The impact of radiotherapy and histological risk factors on outcomes in malignant phyllodes tumors

2020 
Abstract Purpose Breast phyllodes tumors (PT) are classified into benign, borderline and malignant grades based on histopathologic characteristics. Specific to malignant PT (MPT), surgery is the mainstay of the treatment yet relapse rates are high and knowledge gaps in the literature exist regarding the role of adjuvant radiotherapy (RT). We aimed to investigate the outcomes of malignant PT (MPT) patients treated in a tertiary Asian institution. Methods and materials Newly diagnosed non-metastatic MPT treated from February 1992 to June 2019 were analyzed retrospectively. RT details and relapse fields were analyzed. Outcomes of both groups (with and without adjuvant RT) were compared using log-rank test and hazard ratios were calculated using Cox proportional hazard test. Multivariable analysis was performed. Results Twenty-two out of 89 patients received adjuvant RT and the median dose was 60Gy in 30 fractions.

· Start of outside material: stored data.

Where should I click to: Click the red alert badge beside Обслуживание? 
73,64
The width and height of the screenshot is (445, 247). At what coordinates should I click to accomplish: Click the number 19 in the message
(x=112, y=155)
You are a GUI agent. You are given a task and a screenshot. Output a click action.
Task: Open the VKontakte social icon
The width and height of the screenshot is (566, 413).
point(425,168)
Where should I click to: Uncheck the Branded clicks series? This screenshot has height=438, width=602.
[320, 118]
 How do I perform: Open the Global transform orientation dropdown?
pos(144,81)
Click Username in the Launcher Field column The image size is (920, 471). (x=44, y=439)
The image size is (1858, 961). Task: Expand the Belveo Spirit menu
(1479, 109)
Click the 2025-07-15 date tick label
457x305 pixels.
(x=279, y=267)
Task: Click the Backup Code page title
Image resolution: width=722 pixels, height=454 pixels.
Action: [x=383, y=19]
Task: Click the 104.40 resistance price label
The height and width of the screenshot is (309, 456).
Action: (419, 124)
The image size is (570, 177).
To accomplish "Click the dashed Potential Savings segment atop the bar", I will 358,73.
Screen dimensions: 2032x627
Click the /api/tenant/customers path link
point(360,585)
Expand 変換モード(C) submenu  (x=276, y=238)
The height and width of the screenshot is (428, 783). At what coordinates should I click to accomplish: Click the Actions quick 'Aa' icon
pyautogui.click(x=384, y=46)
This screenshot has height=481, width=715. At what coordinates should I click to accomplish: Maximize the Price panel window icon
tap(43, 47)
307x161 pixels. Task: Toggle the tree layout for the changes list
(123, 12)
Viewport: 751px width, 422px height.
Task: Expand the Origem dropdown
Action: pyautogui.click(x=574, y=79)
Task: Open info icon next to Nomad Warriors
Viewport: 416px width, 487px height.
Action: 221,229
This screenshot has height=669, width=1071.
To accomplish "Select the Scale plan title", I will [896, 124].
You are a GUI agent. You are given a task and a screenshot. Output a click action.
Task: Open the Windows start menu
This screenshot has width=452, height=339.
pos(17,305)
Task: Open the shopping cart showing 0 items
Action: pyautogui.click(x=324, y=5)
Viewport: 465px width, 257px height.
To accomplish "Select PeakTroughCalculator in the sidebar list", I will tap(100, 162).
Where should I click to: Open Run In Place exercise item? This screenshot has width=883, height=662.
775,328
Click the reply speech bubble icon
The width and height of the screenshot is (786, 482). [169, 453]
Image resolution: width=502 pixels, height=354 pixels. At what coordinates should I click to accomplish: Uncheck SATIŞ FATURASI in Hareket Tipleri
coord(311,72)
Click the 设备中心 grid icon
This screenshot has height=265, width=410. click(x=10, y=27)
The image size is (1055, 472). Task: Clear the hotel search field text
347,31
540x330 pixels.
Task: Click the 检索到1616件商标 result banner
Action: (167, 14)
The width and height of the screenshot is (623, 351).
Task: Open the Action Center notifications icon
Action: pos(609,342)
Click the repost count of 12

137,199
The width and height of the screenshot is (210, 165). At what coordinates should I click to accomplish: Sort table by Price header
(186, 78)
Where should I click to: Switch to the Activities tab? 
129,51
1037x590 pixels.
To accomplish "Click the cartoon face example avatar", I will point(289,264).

In the no-RT group, 4 patients received RT upon relapse and had no further recurrences after; a further 2 received RT for fungating local relapse with good symptomatic relief. RT was only increasingly prescribed after 2004. Median follow-up in the RT group was 3.31 years, compared to 6.17 years in the no-RT group. In the RT group, 15 patients (68.2%) underwent mastectomy, vs 39 (58.2%) in the no RT group. One patient in the RT group developed an infield local relapse, compared to 21 out of 67 patients in the no-RT group. Multivariate model showed that RT decreased risk of locoregional failure (HR 0.12, 95%CI 0.02-0.92, p=0.04). Three-year LRFS was higher in the RT group, 92.3% (95%CI 78.9-100) vs 73.3% (95%CI 63.1-85.1) in the no-RT group (p=0.03). There were no differences in 3-year distant disease-free survival and overall survival. Conclusions We recommend that adjuvant radiotherapy be discussed for malignant phyllodes tumors for local control, even after mastectomy.